* STATED TASK A *
Write out part of the forum post on Elasticsearch and the CAP theorem word for word: begin at the words "It would be" and stop after "can handle requests)".

Elasticsearch and the CAP theorem

nicolaslong · January 3, 2014, 7:46pm

I've been looking into CAP recently and wanted to develop my understanding
of the various tradeoffs and failure modes of Elasticsearch as a
distributed system.

I came across this post from a while back in which Kimchy (Shay) suggests
that ES gives up on partition tolerance, i.e. it chooses Consistency and
Availability out of CAP:

http://elasticsearch-users.115913.n3.nabble.com/CAP-theorem-td891925.html#a894234

From my understanding it seems like Kimchy was confused here. As a
distributed system ES can't give up on the P - you can't will
network/communication failures out of existent!

Instead, it seems like ES mostly compromises on the A (availability) part
of CAP. For example, unless you are willing to suffer potential split-brain
scenarios, setting min master nodes to n/2 + 1 will mean the smaller group
under a network partition will become unavailable (it will not respond to
read/writes). If you do allow split-brain then clearly consistency is
compromised and the client service will need to have some kind of conflict
resolution mechanism.

There are, of course, lots more nuances here.

It would be great if there were a page on the ES site/guide which went into
these issues in more detail as it is (IMO) essential information in
understanding how ES works and in deciding whether it is appropriate for
your use case. Ideally this page would give a general overview of ES
architecture:

replication behaviour
how requests are routed (and which nodes can handle requests)
how index operations are handled
how get and search requests are handled
how ES deals with background tasks and resource contention

(Some of this information exists on the site, but it is scattered about and
in any case not very detailed from what I can find.)

By providing this information, it could then discuss:

how ES approaches consistency, cases where data inconsistency can arise
(for example, what happens if two clients simultaneously update a piece of
content?, etc.), and it's approach to conflict resolution
how ES approaches availability

I'm currently working on writing a blog post on these issues. If it ends up
sufficiently detailed (and turns out accurate enough!) I'd be happy for it
to be added to the docs.

* STATED TASK B *
Give the records below again exactly as they appear, leaving the pictures out of your answer.

Data lines:
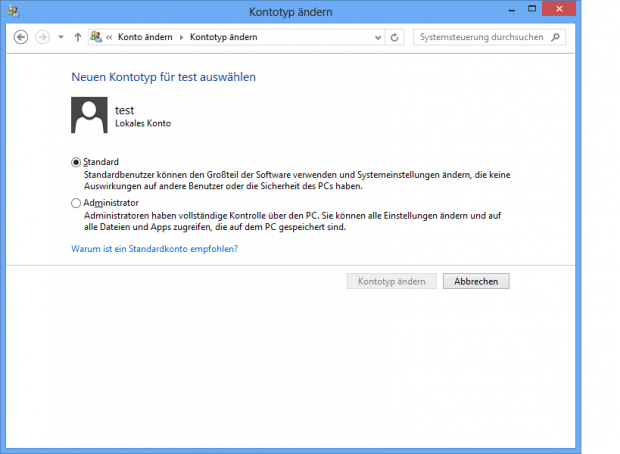Viewport: 620px width, 454px height.
Task: Click the forward navigation arrow
Action: pyautogui.click(x=42, y=37)
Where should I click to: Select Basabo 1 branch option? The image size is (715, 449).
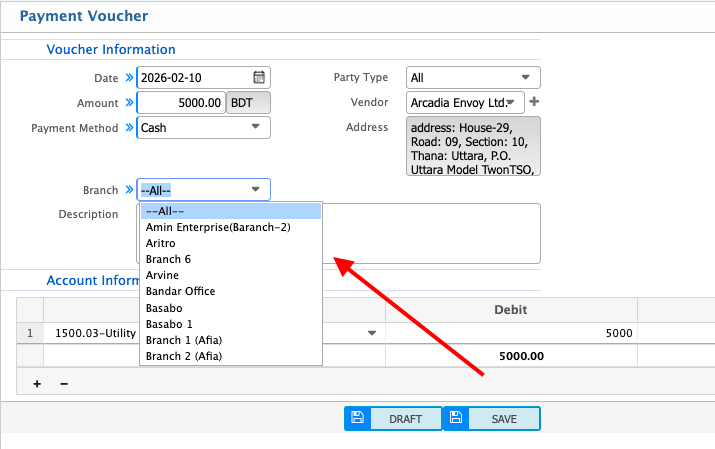(168, 323)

* COMPLETE RESPONSE A *
It would be great if there were a page on the ES site/guide which went into
these issues in more detail as it is (IMO) essential information in
understanding how ES works and in deciding whether it is appropriate for
your use case. Ideally this page would give a general overview of ES
architecture:

replication behaviour
how requests are routed (and which nodes can handle requests)

* COMPLETE RESPONSE B *
Viewport: 620px width, 454px height.
Task: Click the forward navigation arrow
Action: pyautogui.click(x=42, y=37)
Where should I click to: Select Basabo 1 branch option? The image size is (715, 449).
(168, 323)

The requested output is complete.